Mr. Broshy: The number of significant competitors in this arena is very small, with only two other major players beside ourselves.  The resources and capabilities required to deploy sales teams of several hundred sales reps quickly and with very high quality is not something that many companies can do. Furthermore, many pharmaceutical and biotech companies won’t entrust their key brands to companies that don’t have a strong track record of having done this.  We are particularly good at recruiting, training and managing sales -- we have been doing this for over 25 years.   There is a strong track record of delivering high quality and high service to our clients and doing so with low turnover.   We believe we run a very lean operation. Thirdly we believe we bring value added through helping our clients target more effectively, optimize their ROI more effectively through our Health Products Research (HPR) division, one of the absolute leaders in targeting and ROI optimization. 

CEOCFOinterviews: Any closing comments for our readers?

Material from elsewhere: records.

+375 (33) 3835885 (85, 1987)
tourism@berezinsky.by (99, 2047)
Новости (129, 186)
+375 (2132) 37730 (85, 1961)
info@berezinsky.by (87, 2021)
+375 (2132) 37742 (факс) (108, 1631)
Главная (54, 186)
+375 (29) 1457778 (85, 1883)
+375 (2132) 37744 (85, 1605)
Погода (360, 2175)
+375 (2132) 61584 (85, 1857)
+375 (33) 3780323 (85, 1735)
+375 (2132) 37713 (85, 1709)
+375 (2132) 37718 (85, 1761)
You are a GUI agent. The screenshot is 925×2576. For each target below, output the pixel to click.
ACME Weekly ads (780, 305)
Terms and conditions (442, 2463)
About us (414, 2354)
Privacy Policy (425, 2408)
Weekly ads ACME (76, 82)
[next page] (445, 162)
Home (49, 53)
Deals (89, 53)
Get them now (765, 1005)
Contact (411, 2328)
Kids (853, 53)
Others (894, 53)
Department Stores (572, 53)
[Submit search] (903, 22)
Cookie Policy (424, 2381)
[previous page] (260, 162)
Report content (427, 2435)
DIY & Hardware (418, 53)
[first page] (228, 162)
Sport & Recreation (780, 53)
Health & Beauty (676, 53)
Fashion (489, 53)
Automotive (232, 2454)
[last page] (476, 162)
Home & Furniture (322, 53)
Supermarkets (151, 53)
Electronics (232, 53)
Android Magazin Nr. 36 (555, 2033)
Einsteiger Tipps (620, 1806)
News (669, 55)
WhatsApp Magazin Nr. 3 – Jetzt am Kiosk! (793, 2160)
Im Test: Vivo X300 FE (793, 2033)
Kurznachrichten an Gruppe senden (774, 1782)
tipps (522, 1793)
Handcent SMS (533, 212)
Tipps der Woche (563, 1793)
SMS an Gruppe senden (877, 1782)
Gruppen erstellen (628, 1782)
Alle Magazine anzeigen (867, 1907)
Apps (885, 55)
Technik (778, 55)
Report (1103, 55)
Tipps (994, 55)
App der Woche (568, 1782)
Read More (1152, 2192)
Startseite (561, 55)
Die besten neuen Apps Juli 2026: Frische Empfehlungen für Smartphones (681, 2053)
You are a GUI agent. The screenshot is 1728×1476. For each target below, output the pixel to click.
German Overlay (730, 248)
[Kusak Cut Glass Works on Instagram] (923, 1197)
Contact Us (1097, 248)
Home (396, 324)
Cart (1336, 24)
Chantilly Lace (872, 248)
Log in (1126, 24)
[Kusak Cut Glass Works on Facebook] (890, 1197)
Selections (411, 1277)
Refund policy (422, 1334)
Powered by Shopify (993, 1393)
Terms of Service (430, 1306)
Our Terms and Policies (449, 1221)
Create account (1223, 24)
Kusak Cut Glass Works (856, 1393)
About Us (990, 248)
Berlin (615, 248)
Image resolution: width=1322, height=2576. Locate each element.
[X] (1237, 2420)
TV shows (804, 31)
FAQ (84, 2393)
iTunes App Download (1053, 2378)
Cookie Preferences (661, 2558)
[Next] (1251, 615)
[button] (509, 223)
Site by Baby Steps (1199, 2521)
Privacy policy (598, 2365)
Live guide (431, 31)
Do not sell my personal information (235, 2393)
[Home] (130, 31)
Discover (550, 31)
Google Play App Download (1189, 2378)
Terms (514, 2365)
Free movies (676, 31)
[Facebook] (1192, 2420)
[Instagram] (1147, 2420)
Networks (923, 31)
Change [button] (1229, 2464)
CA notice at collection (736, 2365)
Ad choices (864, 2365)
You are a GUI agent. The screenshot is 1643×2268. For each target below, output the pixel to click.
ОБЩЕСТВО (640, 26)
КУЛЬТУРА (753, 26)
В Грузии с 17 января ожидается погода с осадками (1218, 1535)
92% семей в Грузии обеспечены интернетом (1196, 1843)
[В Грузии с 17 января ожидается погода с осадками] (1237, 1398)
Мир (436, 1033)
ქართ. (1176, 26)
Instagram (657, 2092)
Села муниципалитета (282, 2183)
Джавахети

Mr. Broshy: I would note that over the past year or so we have increasingly narrowed the focus of the business, brought our costs down, strengthened our capabilities to deliver high quality and high service and have continued to win new business.  The outsourcing sector is going through a cyclical low at this juncture, driven by fewer FDA drugs approved.  So we have been tightening our belts and positioning ourselves to be profitable even at this low level of demand, and positioning ourselves particularly well when growth resumes and the long term outsourcing trend picks up as we believe it will.  Additionally, we and our competitors have in the past couple of years entered into risk share arrangements that have turned out to be difficult -- and we have made the decision that we will no longer enter large-scale risk share contracts with large pharmaceutical companies. We have successfully wound down one of those arrangements with Bristol-Myers Squibb, and converted another one with Bayer Corporation from a risk share into a fix fee arrangement.  This has significantly reduced the risk exposure in our business.